-- start of Extract provided --
While the difference in performance between dqn7 and dqn8 is not quite as clear as before, it still is better in terms
of the numbers of episodes needed to reach an average score of 195 (and thus stop the comparison in the plots). We will 
further decrease the discount factor to see if we can enhance the performance even more.

In [None]:
# reduce discount rate to 0.80
dqn9 = DQNforCartpole(environment=env,
                      learning_rate=0.00025,
                      discount_rate=0.80,
                      exploration_rate=1.0,
                      exploration_rate_min=0.1,
                      exploration_rate_decay=0.999,
                      replay_memory_capacity=10000, 
                      replay_sampling_batch_size=32,
                      nn_architecture=[20, 10],
                      replay_start_size=32,
                      exp_name="dqn9"
                      )

In [None]:
allDQNs = [dqn9]
numberOfTrials = 5
number_of_episodes_for_each_trial = 3000
do_it = False

if do_it:
    do_experiment(
        allDQNs=allDQNs, 
        numberOfTrials=numberOfTrials,
        numberOfEpisodesForEachTrial=number_of_episodes_for_each_trial
        )

In [None]:
visualize_results(set([8, 9]))

It's hard to judge the difference, here. It seems that, on average, dqn9 achieves higher scores faster. E.g., at episode 
1000, dqn8 has a score of around 70, while dqn9 has 100. So we will further reduce the discount rate.

In [None]:
# reduce discount rate to 0.75
dqn10 = DQNforCartpole(environment=env,
                     learning_rate=0.00025,
                      discount_rate=0.75,
                      exploration_rate=1.0,
                      exploration_rate_min=0.1,
                      exploration_rate_decay=0.999,
                      replay_memory_capacity=10000, 
                      replay_sampling_batch_size=32,
                      nn_architecture=[20, 10],
                      replay_start_size=32,
                      exp_name="dqn10"
                      )

In [None]:
allDQNs = [dqn10]
numberOfTrials = 5
number_of_episodes_for_each_trial = 3000
do_it = False

if do_it:
    do_experiment(
        allDQNs=allDQNs, 
        numberOfTrials=numberOfTrials,
        numberOfEpisodesForEachTrial=number_of_episodes_for_each_trial
        )

In [None]:
visualize_results(set([8,9,10]))

The variance has increased quite a bit for dqn10. Although the best agent was able to reach the goal of 195 in just 
around 1500 episodes, we prefer the low-variance results of dqn8 and dqn9. We will take dqn9 as the new reference
and will now investigate the impact of the learning rate.

In [None]:
# double learning rate to 0.0005
dqn11 = DQNforCartpole(environment=env,
                      learning_rate=0.00050,
                      discount_rate=0.80,
                      exploration_rate=1.0,
                      exploration_rate_min=0.1,
                      exploration_rate_decay=0.999,
                      replay_memory_capacity=10000, 
                      replay_sampling_batch_size=32,
                      nn_architecture=[20, 10],
                      replay_start_size=32,
                      exp_name="dqn11"
                      )
-- end of Extract provided --
**Written instruction 1**
Rewrite the CartPole notebook excerpt from "It's hard to" to "the discount rate.", substituting "roughly 70" for "around 70".
-- start of Dataset excerpts --
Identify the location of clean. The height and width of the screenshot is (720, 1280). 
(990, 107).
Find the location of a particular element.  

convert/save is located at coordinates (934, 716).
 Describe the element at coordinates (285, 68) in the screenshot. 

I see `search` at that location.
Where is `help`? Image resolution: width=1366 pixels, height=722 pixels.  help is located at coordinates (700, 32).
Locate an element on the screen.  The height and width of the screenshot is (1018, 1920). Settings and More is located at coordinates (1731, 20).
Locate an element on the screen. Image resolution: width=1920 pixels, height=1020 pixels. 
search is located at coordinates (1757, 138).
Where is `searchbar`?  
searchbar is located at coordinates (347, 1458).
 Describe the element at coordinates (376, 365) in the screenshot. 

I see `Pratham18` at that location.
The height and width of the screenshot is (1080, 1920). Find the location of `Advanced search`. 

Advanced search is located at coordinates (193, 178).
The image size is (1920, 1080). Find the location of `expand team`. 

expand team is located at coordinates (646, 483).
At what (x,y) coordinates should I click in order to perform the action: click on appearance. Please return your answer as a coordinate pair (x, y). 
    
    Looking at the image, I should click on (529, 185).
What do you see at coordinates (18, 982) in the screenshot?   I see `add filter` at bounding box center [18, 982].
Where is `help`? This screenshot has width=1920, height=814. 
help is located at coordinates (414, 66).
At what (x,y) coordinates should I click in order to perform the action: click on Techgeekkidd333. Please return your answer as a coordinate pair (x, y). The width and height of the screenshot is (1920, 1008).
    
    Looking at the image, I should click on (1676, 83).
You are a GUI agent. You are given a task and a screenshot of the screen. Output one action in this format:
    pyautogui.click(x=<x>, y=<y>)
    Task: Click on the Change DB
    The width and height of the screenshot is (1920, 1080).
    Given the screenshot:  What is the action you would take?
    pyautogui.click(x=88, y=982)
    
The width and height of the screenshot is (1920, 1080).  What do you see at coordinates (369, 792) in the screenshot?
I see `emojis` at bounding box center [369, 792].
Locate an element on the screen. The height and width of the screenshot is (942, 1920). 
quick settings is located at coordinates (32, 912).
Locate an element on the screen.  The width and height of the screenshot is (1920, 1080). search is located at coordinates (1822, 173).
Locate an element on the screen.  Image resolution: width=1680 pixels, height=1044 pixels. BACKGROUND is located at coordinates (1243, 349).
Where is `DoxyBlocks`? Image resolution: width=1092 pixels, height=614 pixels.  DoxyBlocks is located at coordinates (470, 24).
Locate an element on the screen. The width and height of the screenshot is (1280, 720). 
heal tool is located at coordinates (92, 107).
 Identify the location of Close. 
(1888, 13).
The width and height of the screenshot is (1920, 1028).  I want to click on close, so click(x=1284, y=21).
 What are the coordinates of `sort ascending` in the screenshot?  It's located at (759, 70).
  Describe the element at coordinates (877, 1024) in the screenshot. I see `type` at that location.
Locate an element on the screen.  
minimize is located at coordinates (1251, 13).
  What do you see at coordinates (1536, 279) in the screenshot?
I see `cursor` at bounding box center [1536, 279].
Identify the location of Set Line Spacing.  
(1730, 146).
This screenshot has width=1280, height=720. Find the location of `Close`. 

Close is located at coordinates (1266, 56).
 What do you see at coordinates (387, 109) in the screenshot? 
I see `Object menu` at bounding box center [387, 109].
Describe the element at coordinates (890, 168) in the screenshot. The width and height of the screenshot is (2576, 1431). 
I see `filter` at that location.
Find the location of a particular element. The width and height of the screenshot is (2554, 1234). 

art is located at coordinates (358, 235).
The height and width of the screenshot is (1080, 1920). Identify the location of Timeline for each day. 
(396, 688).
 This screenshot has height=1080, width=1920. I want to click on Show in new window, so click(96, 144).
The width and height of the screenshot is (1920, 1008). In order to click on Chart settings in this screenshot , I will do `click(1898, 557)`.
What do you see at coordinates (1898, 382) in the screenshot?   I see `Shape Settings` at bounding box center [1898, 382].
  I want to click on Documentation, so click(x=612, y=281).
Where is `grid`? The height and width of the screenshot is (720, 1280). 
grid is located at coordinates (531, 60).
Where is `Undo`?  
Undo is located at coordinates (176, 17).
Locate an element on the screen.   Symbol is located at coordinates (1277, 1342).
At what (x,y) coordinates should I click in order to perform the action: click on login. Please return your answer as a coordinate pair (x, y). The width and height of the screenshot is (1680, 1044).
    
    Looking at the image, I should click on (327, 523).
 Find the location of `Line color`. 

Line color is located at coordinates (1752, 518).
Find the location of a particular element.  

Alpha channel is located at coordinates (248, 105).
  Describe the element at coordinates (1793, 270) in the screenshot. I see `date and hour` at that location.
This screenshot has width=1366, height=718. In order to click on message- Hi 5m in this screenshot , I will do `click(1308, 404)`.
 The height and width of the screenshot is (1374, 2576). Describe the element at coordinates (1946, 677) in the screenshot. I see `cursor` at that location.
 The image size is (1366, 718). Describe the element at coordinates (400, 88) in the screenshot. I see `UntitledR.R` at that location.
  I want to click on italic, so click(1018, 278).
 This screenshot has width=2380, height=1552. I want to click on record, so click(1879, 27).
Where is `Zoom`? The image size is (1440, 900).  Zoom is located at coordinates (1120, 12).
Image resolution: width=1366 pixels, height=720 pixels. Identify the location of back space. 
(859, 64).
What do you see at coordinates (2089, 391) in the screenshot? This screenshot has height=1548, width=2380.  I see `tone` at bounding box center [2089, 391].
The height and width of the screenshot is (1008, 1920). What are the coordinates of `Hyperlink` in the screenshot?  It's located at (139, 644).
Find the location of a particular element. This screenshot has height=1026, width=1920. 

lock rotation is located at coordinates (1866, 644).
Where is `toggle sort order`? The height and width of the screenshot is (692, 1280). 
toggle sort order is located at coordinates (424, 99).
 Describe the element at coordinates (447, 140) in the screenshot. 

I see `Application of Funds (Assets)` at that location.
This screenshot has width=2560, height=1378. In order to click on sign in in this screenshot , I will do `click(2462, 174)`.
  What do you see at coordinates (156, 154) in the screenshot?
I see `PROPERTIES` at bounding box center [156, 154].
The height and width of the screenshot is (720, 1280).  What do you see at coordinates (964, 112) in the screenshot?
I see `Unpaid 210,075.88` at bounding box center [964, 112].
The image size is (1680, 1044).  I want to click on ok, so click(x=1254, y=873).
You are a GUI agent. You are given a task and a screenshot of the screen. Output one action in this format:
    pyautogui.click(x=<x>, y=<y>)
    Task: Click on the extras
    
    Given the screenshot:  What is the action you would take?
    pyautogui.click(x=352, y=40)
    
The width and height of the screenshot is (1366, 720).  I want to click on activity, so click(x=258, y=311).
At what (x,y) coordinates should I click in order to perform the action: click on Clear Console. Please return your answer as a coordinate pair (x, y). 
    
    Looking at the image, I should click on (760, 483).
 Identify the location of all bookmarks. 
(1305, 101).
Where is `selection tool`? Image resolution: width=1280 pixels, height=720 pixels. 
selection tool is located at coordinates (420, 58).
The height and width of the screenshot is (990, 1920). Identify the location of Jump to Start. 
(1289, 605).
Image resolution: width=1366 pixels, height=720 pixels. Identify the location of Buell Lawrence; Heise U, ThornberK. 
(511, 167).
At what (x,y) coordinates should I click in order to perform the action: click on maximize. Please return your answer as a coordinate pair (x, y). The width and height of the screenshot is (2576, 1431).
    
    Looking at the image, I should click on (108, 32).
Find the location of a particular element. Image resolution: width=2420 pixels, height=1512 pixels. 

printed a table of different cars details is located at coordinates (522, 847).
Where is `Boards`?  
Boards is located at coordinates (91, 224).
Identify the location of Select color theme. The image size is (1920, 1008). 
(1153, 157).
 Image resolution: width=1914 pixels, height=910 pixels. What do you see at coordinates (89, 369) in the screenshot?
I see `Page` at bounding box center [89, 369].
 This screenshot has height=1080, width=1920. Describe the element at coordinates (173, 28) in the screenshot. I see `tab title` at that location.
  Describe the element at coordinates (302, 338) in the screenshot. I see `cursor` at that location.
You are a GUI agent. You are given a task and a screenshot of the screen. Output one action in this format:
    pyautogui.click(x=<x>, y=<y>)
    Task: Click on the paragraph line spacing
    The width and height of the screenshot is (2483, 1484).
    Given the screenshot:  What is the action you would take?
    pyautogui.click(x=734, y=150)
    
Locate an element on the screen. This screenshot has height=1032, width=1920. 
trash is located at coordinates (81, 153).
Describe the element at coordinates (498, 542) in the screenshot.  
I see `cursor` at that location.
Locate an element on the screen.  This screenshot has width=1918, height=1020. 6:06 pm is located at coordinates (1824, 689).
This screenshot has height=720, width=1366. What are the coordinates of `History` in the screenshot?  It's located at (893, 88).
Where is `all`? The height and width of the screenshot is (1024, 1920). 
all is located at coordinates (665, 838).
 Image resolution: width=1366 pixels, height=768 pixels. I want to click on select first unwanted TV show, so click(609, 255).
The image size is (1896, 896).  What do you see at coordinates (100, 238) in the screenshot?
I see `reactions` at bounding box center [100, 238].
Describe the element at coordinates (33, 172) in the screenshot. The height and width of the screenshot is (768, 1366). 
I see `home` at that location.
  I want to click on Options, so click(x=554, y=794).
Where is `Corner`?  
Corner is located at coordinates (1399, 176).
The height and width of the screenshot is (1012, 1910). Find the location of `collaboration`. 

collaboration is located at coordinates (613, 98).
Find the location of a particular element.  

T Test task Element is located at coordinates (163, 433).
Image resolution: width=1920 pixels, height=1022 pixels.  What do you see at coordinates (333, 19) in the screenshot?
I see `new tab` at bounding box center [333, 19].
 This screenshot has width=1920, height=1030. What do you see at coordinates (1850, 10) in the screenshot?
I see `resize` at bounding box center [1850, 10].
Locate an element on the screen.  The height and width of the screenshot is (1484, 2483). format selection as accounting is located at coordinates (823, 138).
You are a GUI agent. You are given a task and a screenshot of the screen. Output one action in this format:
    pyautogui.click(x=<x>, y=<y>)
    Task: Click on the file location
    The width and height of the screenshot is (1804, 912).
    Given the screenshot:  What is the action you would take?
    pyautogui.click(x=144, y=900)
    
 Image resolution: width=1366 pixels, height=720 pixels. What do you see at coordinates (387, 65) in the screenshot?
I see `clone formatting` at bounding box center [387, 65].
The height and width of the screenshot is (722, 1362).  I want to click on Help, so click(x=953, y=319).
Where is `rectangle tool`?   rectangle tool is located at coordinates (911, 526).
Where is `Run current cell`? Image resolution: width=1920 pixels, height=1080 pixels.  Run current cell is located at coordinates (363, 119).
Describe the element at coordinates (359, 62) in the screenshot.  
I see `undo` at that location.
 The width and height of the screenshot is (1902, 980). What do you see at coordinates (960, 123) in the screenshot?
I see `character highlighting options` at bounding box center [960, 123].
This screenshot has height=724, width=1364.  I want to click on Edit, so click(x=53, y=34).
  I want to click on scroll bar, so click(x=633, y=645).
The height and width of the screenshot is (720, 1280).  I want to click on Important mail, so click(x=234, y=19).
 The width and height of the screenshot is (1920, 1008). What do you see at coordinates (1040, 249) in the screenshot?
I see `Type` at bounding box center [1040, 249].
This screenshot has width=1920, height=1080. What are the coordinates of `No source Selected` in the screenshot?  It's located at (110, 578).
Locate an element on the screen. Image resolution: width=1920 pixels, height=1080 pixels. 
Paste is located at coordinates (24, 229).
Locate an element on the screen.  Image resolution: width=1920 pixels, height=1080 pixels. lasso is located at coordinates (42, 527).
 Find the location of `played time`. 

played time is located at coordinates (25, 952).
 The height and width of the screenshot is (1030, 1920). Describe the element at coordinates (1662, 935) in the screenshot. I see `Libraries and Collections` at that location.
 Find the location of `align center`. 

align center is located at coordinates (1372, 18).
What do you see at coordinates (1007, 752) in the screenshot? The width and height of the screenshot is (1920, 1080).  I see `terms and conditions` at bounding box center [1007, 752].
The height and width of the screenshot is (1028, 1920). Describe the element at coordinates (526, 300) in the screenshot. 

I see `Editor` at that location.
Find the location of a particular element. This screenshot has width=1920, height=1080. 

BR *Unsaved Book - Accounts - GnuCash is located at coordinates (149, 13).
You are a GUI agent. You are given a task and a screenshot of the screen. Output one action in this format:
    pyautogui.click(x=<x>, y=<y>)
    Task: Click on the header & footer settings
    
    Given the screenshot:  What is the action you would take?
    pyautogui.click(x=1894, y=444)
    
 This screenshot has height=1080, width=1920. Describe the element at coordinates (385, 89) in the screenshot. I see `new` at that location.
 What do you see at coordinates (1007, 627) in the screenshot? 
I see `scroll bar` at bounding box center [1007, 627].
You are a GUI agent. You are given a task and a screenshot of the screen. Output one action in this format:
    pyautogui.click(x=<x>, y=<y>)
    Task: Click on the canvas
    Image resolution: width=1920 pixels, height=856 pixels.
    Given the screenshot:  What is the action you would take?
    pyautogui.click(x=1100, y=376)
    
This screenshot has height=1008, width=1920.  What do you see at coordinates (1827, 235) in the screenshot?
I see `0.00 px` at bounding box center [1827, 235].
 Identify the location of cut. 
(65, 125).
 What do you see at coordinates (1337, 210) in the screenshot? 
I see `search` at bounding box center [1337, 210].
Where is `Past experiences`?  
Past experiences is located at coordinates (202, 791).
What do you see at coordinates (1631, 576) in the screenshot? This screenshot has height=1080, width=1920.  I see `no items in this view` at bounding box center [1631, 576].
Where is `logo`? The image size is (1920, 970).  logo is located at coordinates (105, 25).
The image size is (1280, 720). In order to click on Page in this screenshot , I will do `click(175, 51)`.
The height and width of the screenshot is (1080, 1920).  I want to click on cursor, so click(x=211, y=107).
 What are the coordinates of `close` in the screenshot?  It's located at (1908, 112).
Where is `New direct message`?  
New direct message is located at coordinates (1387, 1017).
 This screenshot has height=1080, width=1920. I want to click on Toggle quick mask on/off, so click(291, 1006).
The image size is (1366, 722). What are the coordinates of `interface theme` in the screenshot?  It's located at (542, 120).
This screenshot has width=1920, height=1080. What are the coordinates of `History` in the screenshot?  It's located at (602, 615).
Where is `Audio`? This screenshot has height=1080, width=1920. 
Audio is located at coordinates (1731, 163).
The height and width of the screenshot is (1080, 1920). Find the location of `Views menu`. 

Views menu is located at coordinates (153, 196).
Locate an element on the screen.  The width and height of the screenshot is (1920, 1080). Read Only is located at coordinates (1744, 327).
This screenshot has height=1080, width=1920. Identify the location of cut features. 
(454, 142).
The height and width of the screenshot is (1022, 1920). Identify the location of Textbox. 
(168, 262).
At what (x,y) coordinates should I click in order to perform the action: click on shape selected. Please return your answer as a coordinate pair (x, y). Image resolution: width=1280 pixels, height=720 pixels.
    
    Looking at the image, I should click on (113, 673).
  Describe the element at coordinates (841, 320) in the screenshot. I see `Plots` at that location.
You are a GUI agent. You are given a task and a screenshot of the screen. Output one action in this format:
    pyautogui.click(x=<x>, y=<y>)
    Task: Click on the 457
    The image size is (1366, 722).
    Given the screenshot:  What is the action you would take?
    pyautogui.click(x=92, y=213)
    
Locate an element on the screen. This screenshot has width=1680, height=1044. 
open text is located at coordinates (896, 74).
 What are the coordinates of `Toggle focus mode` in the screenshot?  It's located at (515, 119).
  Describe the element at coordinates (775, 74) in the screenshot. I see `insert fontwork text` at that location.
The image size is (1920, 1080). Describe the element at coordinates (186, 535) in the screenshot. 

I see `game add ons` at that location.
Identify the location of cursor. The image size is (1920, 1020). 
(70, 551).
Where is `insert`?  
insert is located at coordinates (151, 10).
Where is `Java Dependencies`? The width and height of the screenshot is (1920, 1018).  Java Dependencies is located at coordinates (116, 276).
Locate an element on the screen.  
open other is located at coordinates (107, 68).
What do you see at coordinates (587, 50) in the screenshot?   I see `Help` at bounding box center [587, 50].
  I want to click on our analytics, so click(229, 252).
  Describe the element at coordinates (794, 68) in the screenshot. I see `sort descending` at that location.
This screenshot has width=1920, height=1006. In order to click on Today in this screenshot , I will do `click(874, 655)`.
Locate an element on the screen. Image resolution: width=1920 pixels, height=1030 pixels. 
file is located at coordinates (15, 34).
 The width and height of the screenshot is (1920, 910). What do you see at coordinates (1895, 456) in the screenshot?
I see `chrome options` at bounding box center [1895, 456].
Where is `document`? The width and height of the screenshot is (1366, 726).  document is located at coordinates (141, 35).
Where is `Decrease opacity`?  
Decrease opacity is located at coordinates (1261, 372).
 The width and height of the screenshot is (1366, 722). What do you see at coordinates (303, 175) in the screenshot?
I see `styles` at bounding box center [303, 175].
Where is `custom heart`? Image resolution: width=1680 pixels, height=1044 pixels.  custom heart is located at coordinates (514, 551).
-- end of Dataset excerpts --
**Written instruction 2**
Reproduce the records word for word from the line with "element. This screenshot has width=1920, height=1080." to the line with "coordinates (385, 89)".

**Answer 1**
It's hard to judge the difference, here. It seems that, on average, dqn9 achieves higher scores faster. E.g., at episode 
1000, dqn8 has a score of roughly 70, while dqn9 has 100. So we will further reduce the discount rate.

**Answer 2**
Find the location of a particular element. This screenshot has width=1920, height=1080. 

BR *Unsaved Book - Accounts - GnuCash is located at coordinates (149, 13).
You are a GUI agent. You are given a task and a screenshot of the screen. Output one action in this format:
    pyautogui.click(x=<x>, y=<y>)
    Task: Click on the header & footer settings
    
    Given the screenshot:  What is the action you would take?
    pyautogui.click(x=1894, y=444)
    
 This screenshot has height=1080, width=1920. Describe the element at coordinates (385, 89) in the screenshot. I see `new` at that location.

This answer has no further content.